There are two departures from atomistic competition that require the law’s attention:

1.  Monopoly, the definition of which is “one seller of a good for which there are not substitute goods.”

  1. A monopoly can result naturally, e.g. a toll bridge, or by the consolidation of aging industries into one (e.g. typewriter manufacturers). There are many reasons a monopoly might occur.
  2. People typically see monopolists as evil whereas economists just see them as rational. A rational monopolist would restrict his output in order to maximize profit.

2.  Oligopoly, whereby there are relatively few major sellers who have to keep each other’s behavior in mind, e.g. the auto industry. Each player must react to others’ strategic behavior.

  1. Product differentiation is a result of an oligopoly: Ford F150 versus Silverado
  2. There are high barriers to entry in oligopolies, it’s expensive to start your own business mass producing automobiles

Responses to monopoly/oligopoly:

1.  Price regulation, to force monopolists to act more like they are a marker competitor rather than market dictator

2.  Anti-trust, aimed at certain behaviors such as illegal price fixing.

  1. The problem with setting prices to regulate a monopoly is that the signaling function of price is lost; we wouldn’t want to set a cap on the price of Rockets tickets, because what if they suddenly start winning all the time?
  2. In regulating how much a monopolistic enterprise can succeed by capping the price of their product, but making them feel the force of failed initiatives in full, you reduce the incentive to innovate.
  3. Should the conscious parallel pricing behavior of banks matching interest rates be considered an anti-trust violation? Generally not, there’s a requirement of the added element of collusion.

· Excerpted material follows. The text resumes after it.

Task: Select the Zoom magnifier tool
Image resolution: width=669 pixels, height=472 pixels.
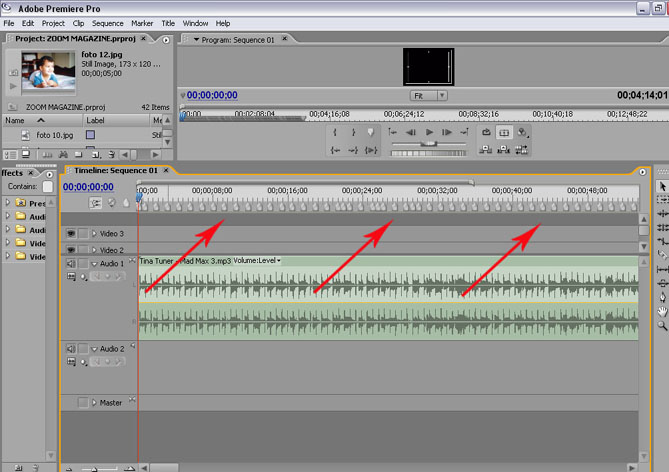Action: [661, 325]
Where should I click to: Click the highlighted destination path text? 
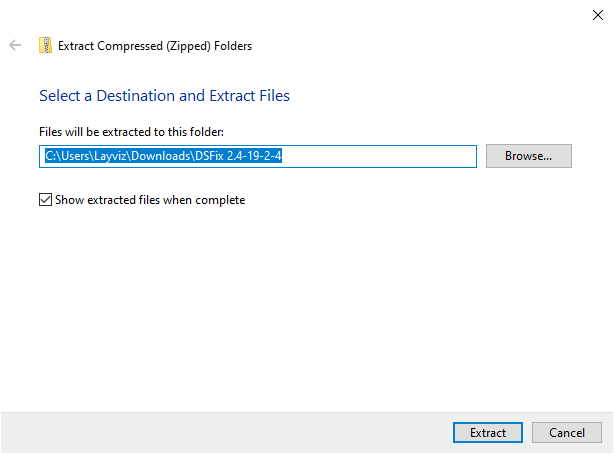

The opposite situation: when there is too much competition.

Maybe areas where there is a very low barrier to entry (lounge singers, restaurants) actually handicap the good restaurants, because there is so much choice that the available dollar votes are diluted. Many people will inadvertently spend money on bad restaurants that fail in the first year, instead of focusing their spending on the goods ones that could expand if they had more cash intake.

Remaining material from Darren Bush’s guest spot…

§  Consumers face (i) scarcity – we can’t buy everything, and (ii) choices – we must choose what to buy. The maximization of utility explains why we buy things or do things. As consumers we make our choices on a rational basis, and we pick things that will give us the most utility.

§  Diminishing marginal utility: we can only get so much of a good thing. On day 1 macaroni and cheese seems like a heaven-sent solution to inability to prepare a decent meal, but on day 10 we can’t stand the sight of it.